Last week during the Bruce School Essay contest (Bruce Elementary School is our partner school and neighbor in midtown Memphis - the children of this school, of diverse ethnicities, and socio-economic classes make up the parish geography of the church I pastor), I mentioned to gathering that Saint John’s was in prayer for the Bruce School family as they grieved the loss of one of their own, nine year old Acquiria, who was killed in her home the previous week. Compounding the trauma of the death for her family was that while they were tending to her and saying their goodbyes, someone broke into their home and robbed them.
An account was set up at First Tennessee to help this family. Among the family Acquiria left was her identical twin sister, Acquirius. We’ve heard much about the mystical link between twins, one can only wonder what this little girl is thinking, feeling.
I offered prayer the night of the essay contest, and sent the gathering on their way, when Laurie Graves, who coordinates much of the after school work we do at Saint John’s, came up to me and said, “Johnny, you may not remember, but Acquiria was here almost every time we did something. She was one of St. John’s Brownies. Laurie wanted me to be sure to let Bettye Masters know the connection because as you know, she loved all the children of the community so much.
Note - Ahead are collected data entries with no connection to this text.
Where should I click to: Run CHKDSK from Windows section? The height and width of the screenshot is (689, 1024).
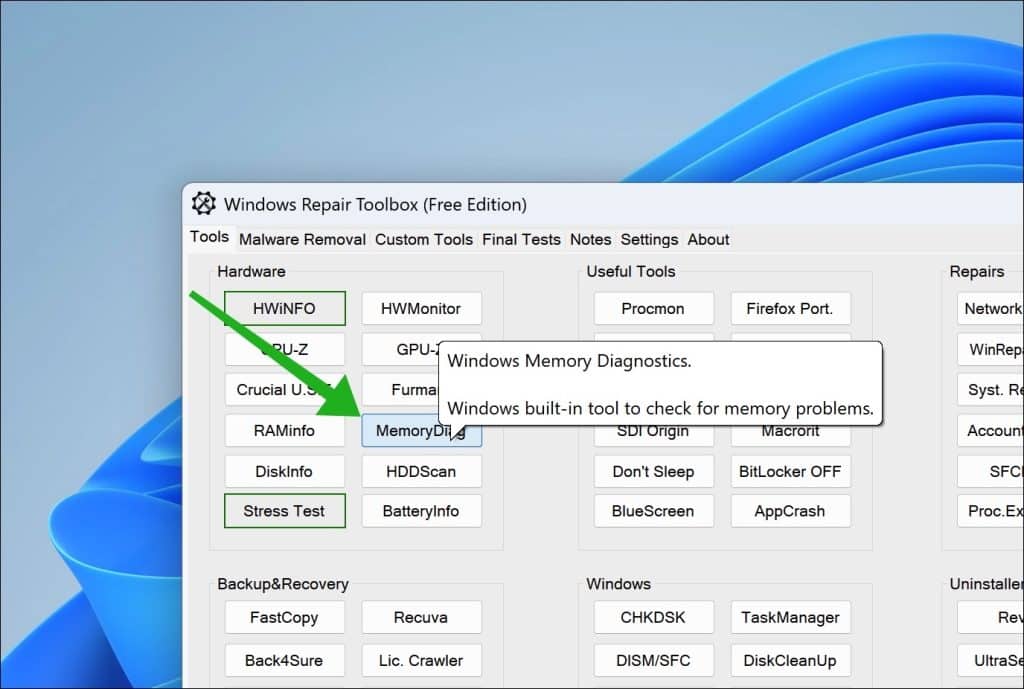[653, 617]
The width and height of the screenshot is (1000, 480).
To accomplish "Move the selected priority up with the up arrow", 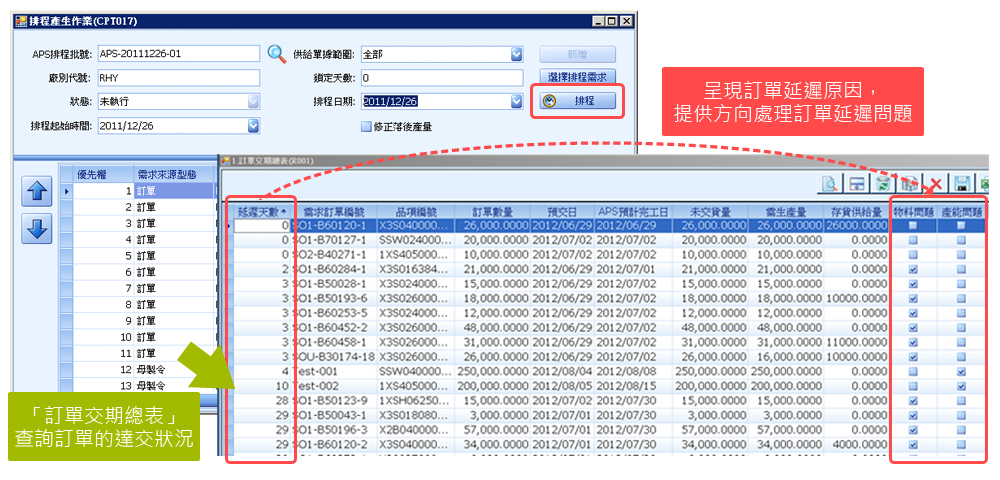I will pyautogui.click(x=37, y=191).
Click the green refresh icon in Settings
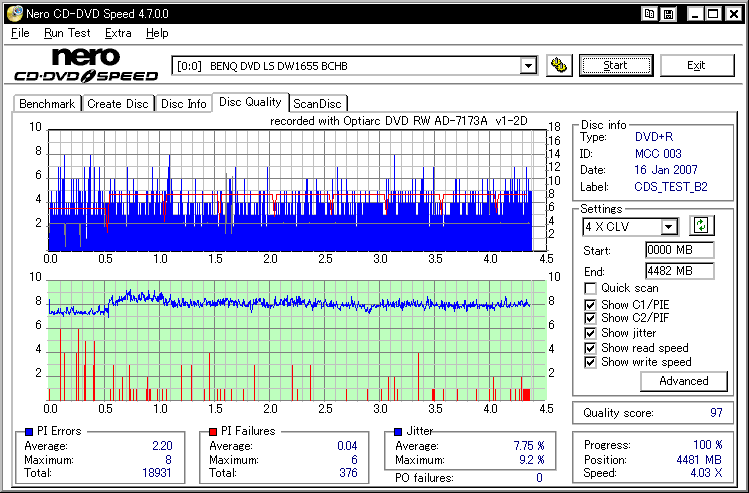This screenshot has width=749, height=493. pyautogui.click(x=701, y=227)
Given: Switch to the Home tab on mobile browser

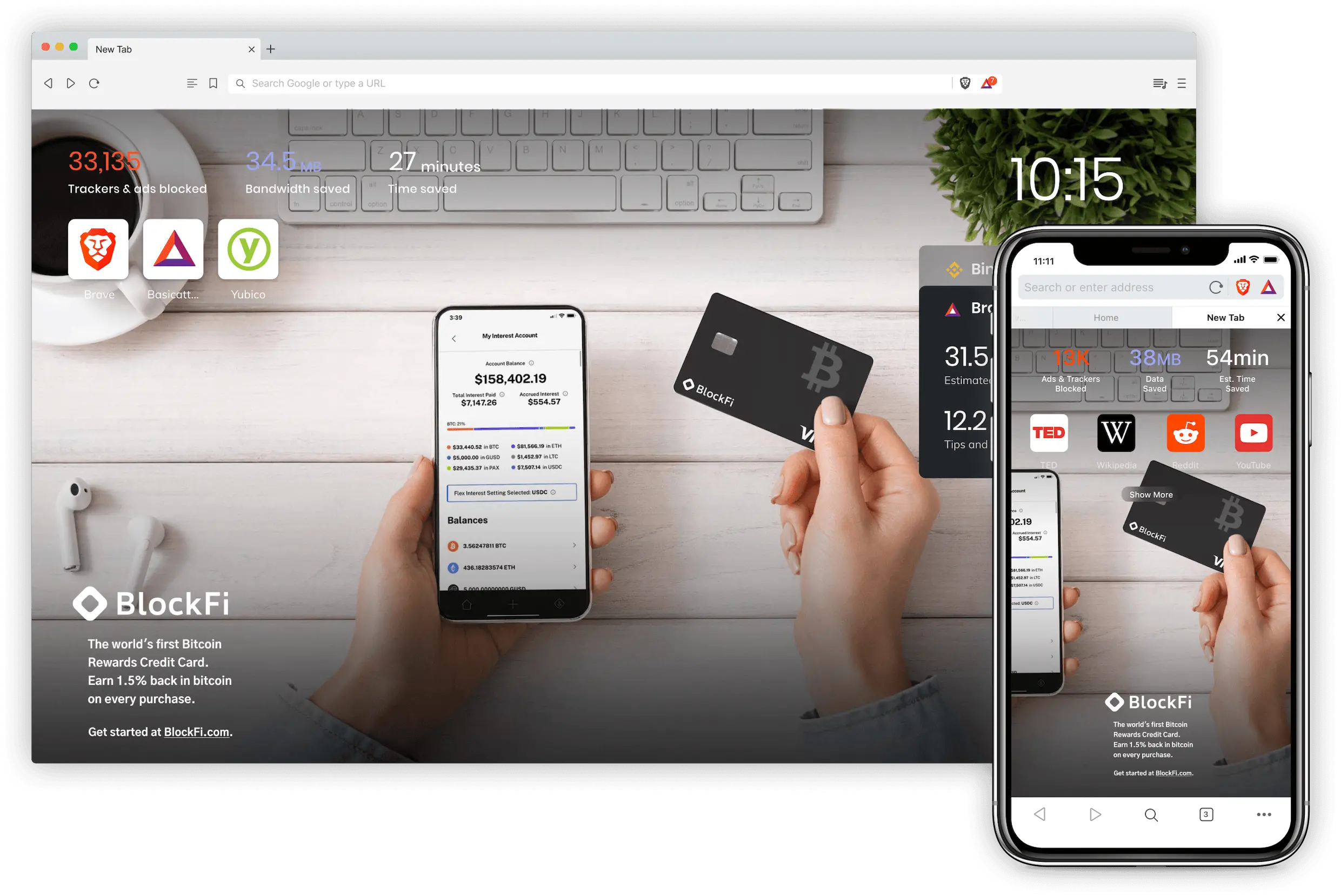Looking at the screenshot, I should (x=1106, y=318).
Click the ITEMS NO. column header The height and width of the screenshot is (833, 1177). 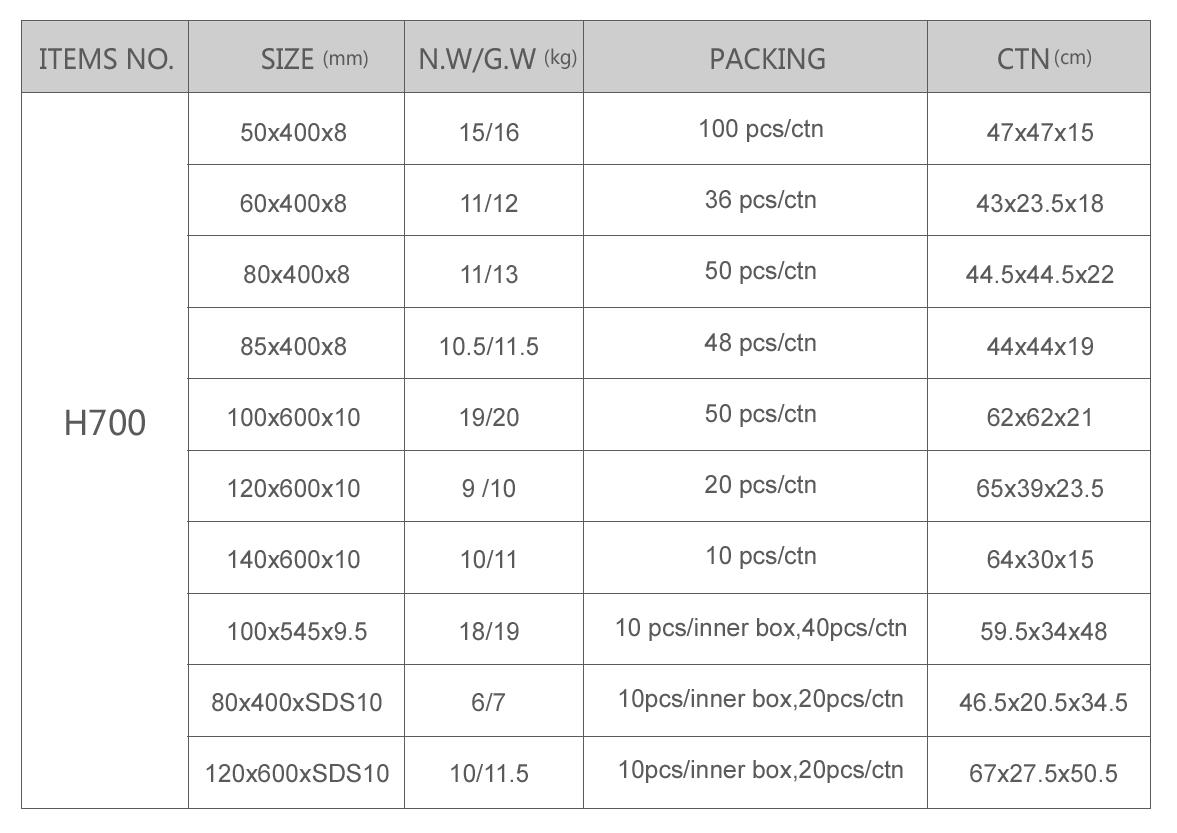point(105,57)
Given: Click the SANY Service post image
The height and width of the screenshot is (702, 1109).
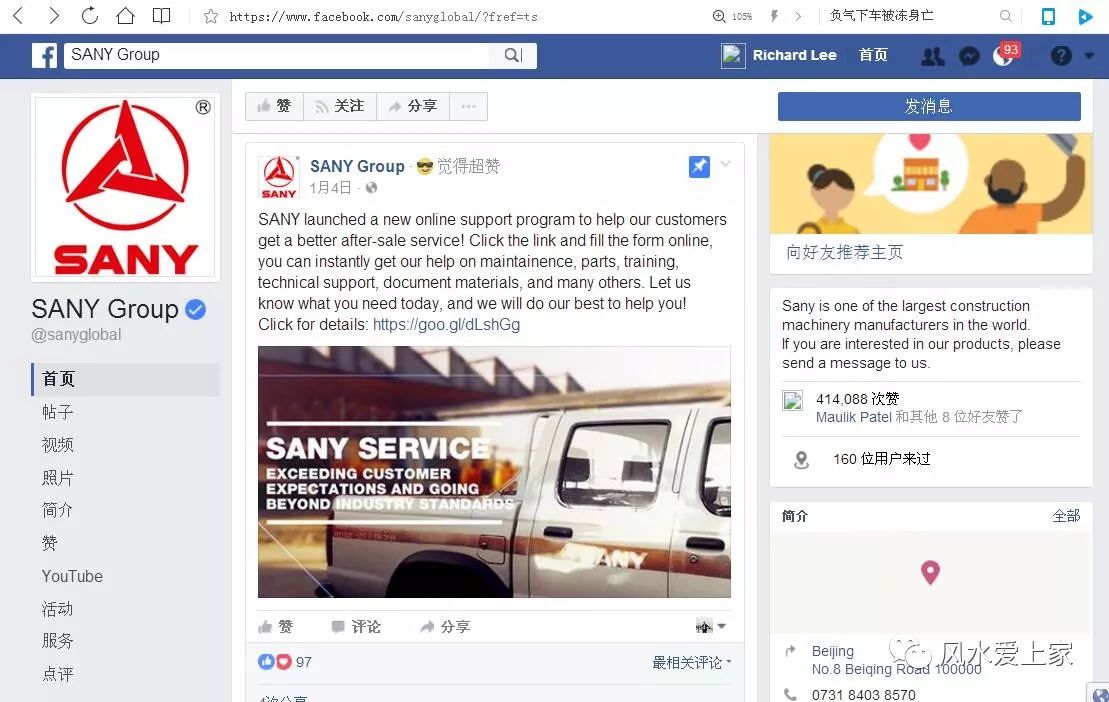Looking at the screenshot, I should click(494, 472).
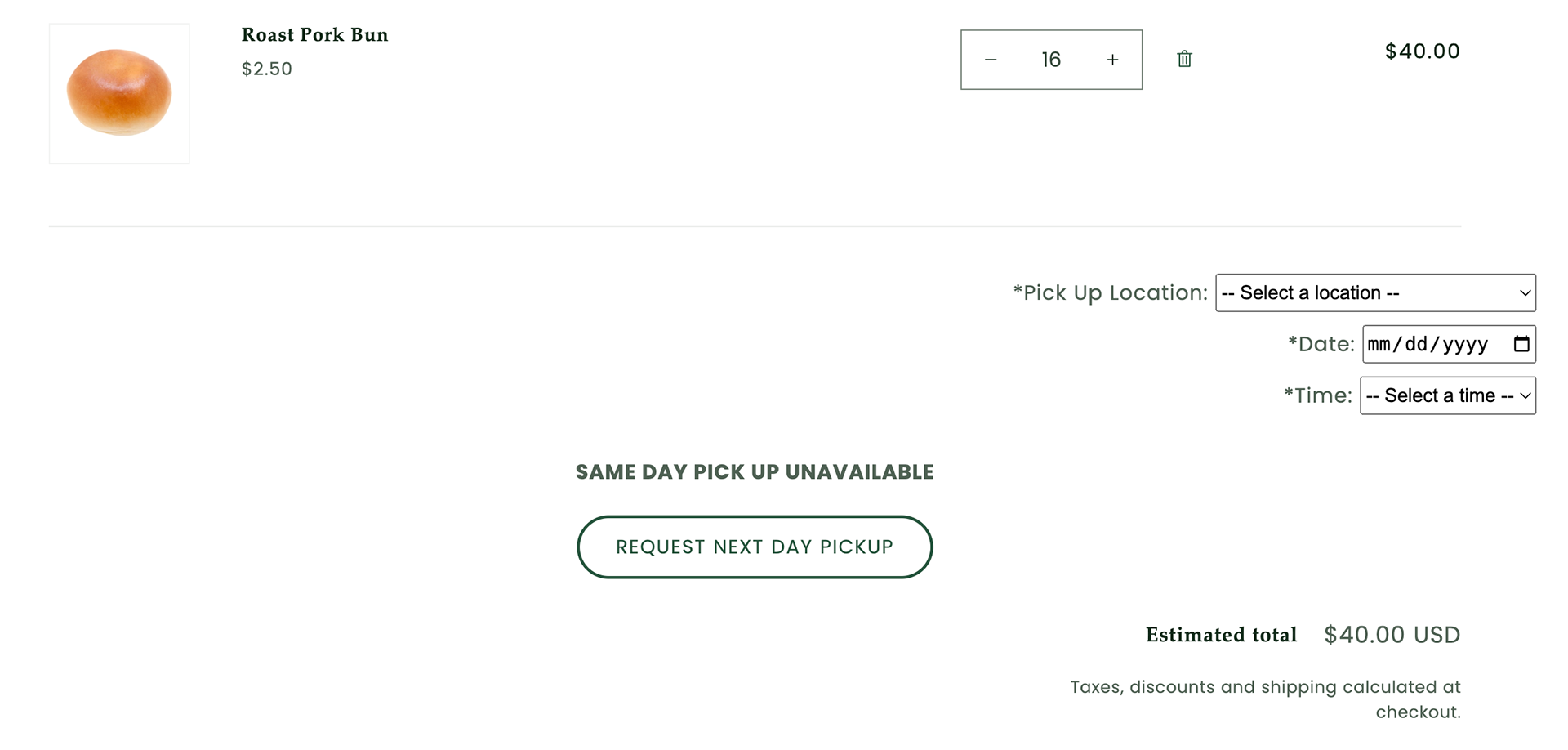Open the Roast Pork Bun product page

coord(314,34)
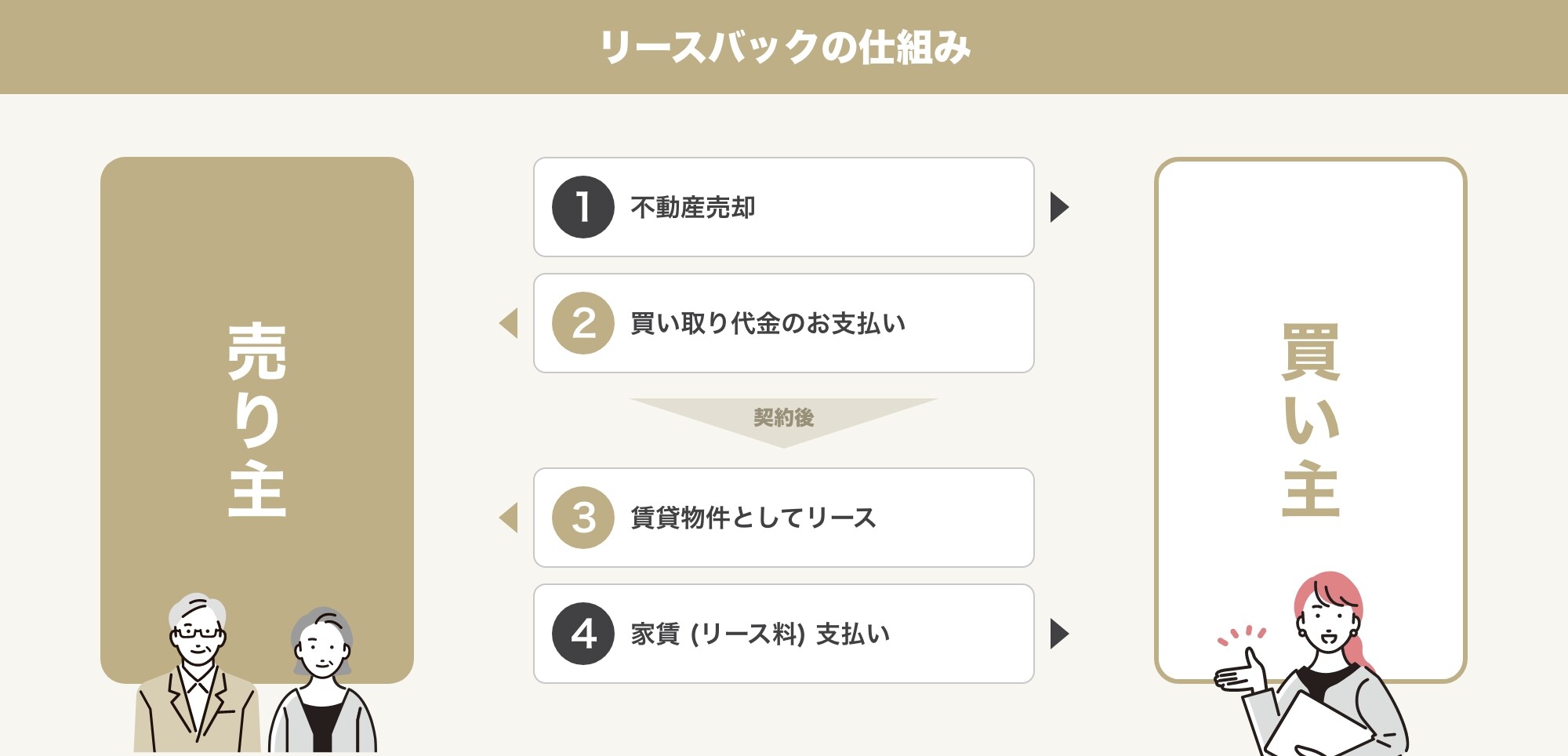
Task: Select the 家賃 (リース料) 支払い step box
Action: click(784, 634)
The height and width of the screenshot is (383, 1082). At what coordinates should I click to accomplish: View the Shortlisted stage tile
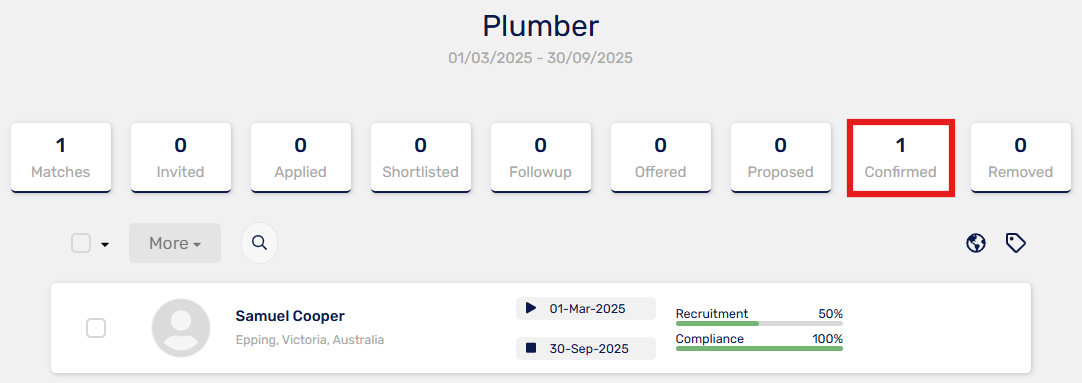pos(421,157)
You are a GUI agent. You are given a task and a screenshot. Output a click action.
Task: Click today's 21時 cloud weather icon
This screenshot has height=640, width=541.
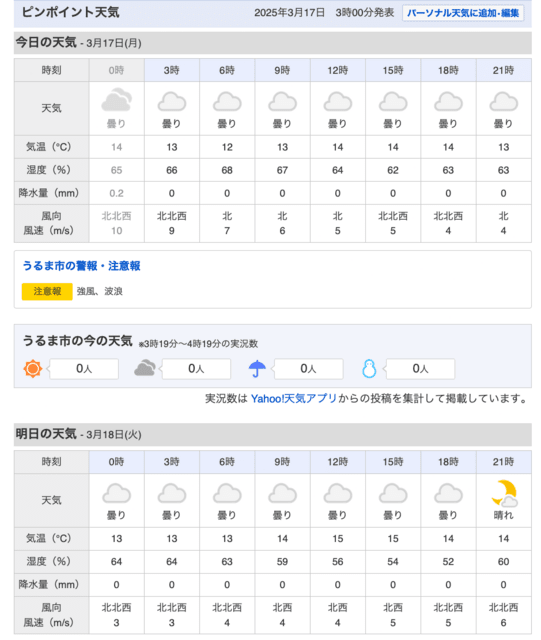coord(504,101)
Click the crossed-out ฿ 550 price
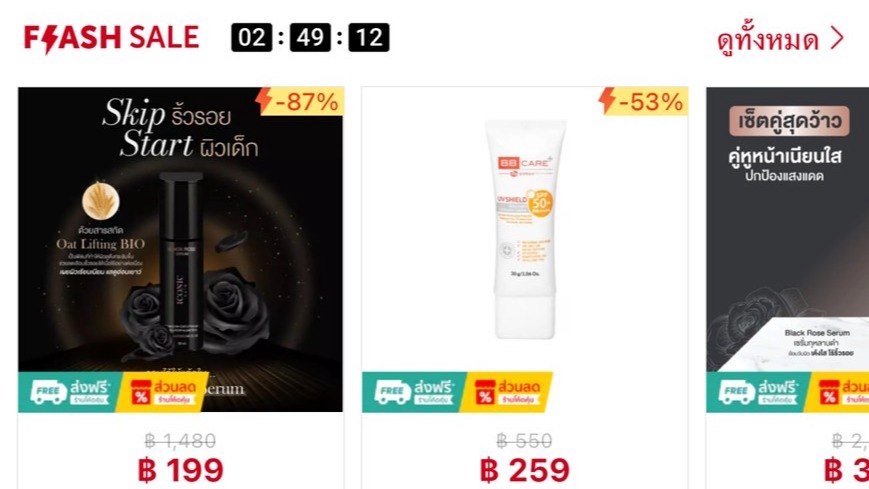This screenshot has width=869, height=489. click(525, 441)
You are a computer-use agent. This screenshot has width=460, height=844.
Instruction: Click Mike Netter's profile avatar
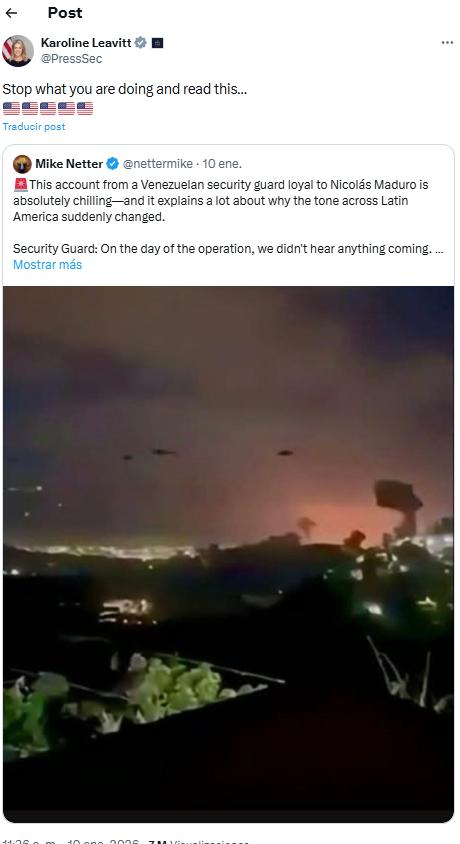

She was right, I hadn’t remembered, or not ever sure I knew that. That is, until Laurie sent me some pictures of Acquiria and her sister laughing and making arts and crafts here in our building. Yes, they are ours. And yes, the grief of violent death of one so young should shock and outrage us.
It should also move us to do more than we’ve done thus far. For the next two Sundays, I’m asking you to consider an above and beyond gift. Place it in an offering envelope that you’ll find in the pew, and mark it for Acquiria fund. We will then forward what is collected to First Tennessee in her memory.
There’s a story I used to tell in sermons about a time during the war in Sarajevo when a man, holding a child injured in the fighting, hails a reporter in his car to catch a ride. “We need the hospital, now, my child is dying.” The reporter obliges, helps them in and rushes toward the hospital. But it’s too late, and the man holding the child keeps saying, “hurry, my child is dying.”
When they arrive at the hospital, it is too late, and the child is dead. The reporter, trying to console the man, overhears the man tell the doctors that he found the wounded child in the street and tried to get to the hospital as soon as he could.
The reporter interrupted and said, “I thought you said this child was yours.”
And the man’s response, “they’re all our children, they’re all our children.”
I became familiar with the song “Prayer of the Children,” through my band, Glad River. It was written by one observant in the hell of war in Sarajevo. The lyric seems especially appropriate today as we remember all the children who are ours, and especially today, Acquiria—
Can you hear the prayer of the children
on bended knee, in
the shadow of an unknown room?
Empty eyes with no more tears to cry,
turning heavenward toward the light.
Cryin' Jesus help me to see the
mornin' light of one more day,
but if I should die before I wake,
I pray my soul to take.
Can you feel the hearts of the children
aching for home, for something of their very own?
Reaching hands with nothing to hold
on to, but hope for a better day, a better day.
Cryin' Jesus help me to feel the love again in my own land,
but if unknown roads lead away from
home, give me loving arms, away from harm.
Can you hear the voice of the children
softly pleading for silence in their shattered world?
Angry guns preach a gospel full of hate,
blood of the innocent on their hands.
Cryin' Jesus help me to feel the sun again upon my face.
For when darkness clears, I know you're near,
bringing peace again.
Da-li cu-je te sve dje-cje mol-it-ve?
Can you hear the prayer of the children?